Over the last year, I spent a lot of time mourning the end of my twenties (stating many times that I’m not having any more birthdays) but, the truth is, I am so incredibly grateful for what the last decade has brought and genuinely excited about the chapter ahead.
The last few years of my twenties have been some of the best and most fulfilling of my life. It’s amazing to reflect on the amount of growth that I’ve experienced in [what feels like] such a short amount of time. I know that our twenties are a period of exploration, a time where we’re not totally sure of the people that we want to be or what we want to do with our lives. As exciting as those years are, there’s also a great deal of fear associated with them: fear of whether or not we’ll get into college, or whether we’ll find a job. Fear of whether we’ll be able to support ourselves on our own, or whether we’ll find the right person. Many of us, myself included, spend a lot of time worrying about whether we’re meeting others’ expectations and hang on to friendships and relationships that only bring us down.

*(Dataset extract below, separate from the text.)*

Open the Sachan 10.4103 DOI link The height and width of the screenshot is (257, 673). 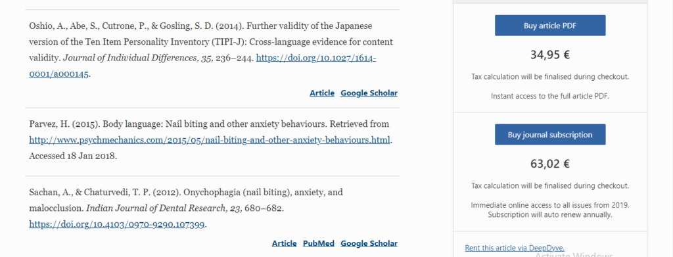pos(117,224)
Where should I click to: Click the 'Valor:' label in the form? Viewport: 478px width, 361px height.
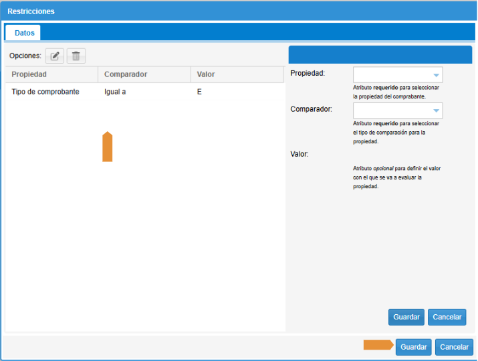tap(300, 154)
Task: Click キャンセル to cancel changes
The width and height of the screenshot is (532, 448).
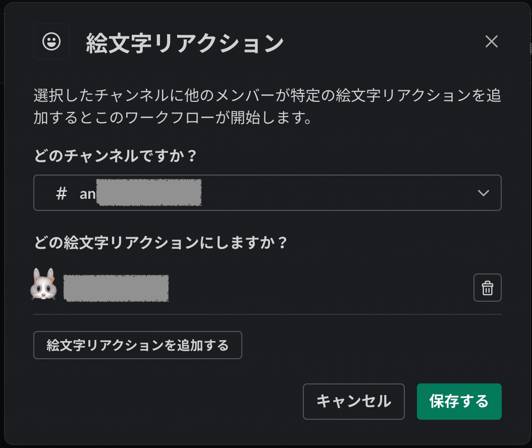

As I’ve approached this milestone birthday, though, it’s become clear that I’m more sure of the person that I am and want to be, of the things that I want out of life, and of the kind of people that I want to surround myself with. It’s less important that I meet the expectations of others, and more important that I work to better myself to my standards.
So, as exciting and carefree as my twenties were, there’s something to be said for the next chapter, where I openly admit that I’d rather order a pizza and watch Netflix than go out to the bars on a Friday night. Who’s with me?